Quatre brefs conseils pour artistes-entrepreneurs

Nous sommes le 17 juillet 2014. Suite à une invitation express de la part du Zoofest, me voilà catapulté dans les sphères stratosphériques de la créativité le temps d’un après-midi. Pour la première fois, le Zoofest organise une « conférence créative » rassemblant un panel d’orateurs hétéroclites, aussi créatifs que non conventionnels, qui se succèdent sur la scène sous les applaudissement d’un public conquis et avide de contenu.

 

Chacun de ces visionnaires mériterait que l’on lui dédie un article.
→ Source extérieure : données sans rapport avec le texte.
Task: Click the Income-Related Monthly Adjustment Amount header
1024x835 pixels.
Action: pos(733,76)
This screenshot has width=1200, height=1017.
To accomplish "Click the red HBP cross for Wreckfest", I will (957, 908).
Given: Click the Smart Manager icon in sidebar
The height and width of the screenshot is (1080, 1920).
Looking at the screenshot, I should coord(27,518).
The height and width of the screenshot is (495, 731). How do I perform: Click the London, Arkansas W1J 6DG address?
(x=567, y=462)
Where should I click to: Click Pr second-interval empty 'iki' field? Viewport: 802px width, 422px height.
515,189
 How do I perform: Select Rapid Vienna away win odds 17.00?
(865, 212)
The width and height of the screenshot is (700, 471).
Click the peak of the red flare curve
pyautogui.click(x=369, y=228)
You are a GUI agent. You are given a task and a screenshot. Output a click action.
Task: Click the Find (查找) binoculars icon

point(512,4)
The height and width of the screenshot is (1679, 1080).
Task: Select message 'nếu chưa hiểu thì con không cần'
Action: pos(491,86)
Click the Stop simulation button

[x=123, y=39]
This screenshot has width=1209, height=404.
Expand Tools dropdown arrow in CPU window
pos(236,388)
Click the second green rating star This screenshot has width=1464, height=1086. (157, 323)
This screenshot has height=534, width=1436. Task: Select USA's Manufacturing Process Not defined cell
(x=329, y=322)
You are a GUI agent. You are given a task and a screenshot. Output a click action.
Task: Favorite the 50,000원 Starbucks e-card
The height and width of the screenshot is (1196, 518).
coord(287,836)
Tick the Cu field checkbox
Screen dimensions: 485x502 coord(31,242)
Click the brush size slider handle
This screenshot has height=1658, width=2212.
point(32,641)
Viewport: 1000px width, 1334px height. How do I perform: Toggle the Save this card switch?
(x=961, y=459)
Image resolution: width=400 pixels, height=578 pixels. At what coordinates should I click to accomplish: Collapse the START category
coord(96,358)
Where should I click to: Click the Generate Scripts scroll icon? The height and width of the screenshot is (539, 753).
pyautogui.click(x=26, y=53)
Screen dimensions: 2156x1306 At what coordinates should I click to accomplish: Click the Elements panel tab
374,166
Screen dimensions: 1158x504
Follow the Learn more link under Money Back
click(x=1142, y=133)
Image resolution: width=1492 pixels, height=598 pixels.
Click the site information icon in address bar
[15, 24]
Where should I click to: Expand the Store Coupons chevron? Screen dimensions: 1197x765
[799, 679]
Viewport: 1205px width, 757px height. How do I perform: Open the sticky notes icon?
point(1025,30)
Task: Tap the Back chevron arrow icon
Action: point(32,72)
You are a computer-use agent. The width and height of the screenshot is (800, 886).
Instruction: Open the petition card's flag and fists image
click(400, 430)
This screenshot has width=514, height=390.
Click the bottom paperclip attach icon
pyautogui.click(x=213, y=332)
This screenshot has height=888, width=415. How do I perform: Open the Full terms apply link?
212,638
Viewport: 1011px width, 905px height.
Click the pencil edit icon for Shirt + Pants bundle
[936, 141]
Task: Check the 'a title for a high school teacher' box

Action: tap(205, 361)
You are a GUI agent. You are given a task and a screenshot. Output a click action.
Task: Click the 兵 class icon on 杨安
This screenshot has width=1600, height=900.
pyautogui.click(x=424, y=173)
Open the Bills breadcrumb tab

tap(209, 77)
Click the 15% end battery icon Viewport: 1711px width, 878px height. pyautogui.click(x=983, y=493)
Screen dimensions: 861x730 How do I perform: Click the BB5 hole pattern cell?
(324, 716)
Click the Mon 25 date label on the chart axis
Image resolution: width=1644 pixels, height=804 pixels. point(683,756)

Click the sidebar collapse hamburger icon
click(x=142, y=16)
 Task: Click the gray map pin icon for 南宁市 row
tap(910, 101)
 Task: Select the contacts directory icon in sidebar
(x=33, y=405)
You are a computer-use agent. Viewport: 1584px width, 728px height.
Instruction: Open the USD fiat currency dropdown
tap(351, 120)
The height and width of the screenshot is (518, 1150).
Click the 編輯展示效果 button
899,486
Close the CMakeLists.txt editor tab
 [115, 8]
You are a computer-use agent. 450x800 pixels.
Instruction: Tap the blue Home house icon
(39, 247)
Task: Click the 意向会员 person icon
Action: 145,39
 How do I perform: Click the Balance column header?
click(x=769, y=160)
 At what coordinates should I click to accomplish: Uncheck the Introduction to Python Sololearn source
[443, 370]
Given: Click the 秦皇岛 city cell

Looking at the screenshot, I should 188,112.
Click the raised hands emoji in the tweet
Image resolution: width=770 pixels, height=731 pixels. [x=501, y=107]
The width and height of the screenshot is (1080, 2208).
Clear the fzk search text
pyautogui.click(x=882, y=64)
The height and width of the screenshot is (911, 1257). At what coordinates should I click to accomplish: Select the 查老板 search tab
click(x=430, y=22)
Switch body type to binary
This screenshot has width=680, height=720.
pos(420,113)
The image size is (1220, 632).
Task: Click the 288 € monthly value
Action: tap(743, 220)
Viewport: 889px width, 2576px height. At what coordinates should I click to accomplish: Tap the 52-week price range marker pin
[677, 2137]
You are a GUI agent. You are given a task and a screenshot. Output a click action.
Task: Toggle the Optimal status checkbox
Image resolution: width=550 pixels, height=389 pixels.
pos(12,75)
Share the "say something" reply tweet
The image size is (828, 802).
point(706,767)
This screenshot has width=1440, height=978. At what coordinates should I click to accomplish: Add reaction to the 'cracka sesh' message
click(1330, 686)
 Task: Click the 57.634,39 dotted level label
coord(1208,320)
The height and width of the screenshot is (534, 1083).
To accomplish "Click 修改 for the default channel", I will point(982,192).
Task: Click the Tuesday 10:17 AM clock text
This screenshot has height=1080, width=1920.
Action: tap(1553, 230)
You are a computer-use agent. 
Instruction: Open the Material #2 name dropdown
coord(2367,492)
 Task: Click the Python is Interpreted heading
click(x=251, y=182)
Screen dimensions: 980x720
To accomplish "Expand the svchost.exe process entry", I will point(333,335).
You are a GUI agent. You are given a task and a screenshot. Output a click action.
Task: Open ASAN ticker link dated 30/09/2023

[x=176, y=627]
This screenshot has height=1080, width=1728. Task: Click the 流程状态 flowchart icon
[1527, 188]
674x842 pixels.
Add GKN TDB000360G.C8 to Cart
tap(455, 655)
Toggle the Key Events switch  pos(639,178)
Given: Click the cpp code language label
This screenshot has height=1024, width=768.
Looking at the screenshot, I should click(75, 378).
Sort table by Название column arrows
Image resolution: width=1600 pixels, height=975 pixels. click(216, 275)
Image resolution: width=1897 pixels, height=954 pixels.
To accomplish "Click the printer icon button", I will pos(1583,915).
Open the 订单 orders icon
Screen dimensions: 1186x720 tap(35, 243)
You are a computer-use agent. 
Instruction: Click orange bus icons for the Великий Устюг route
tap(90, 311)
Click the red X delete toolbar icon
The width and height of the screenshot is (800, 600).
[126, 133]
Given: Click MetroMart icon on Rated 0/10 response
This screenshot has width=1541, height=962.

J’ai cependant décidé de me pencher sur la dernière conférence, celle de Kyan Khojandi et Bruno Muschio, les créateurs de la série française à succès « bref. ».

 

À la fin de cette conférence, Kyan est venu me demander, d’un air un peu inquiet « alors… c’était bien? » Habitués des tournages et aujourd’hui des one-man-show, c’est la première fois que ces deux amis de longue date se prêtent au jeu de la conférence afin de revenir sur leur expérience et en sortir des éléments d’apprentissage. Un certain « besoin de sortir de la zone de confort » propre à leur conception du succès, à l’image des quatre conseils que ces deux grands artistes ont décidé de transmettre au public.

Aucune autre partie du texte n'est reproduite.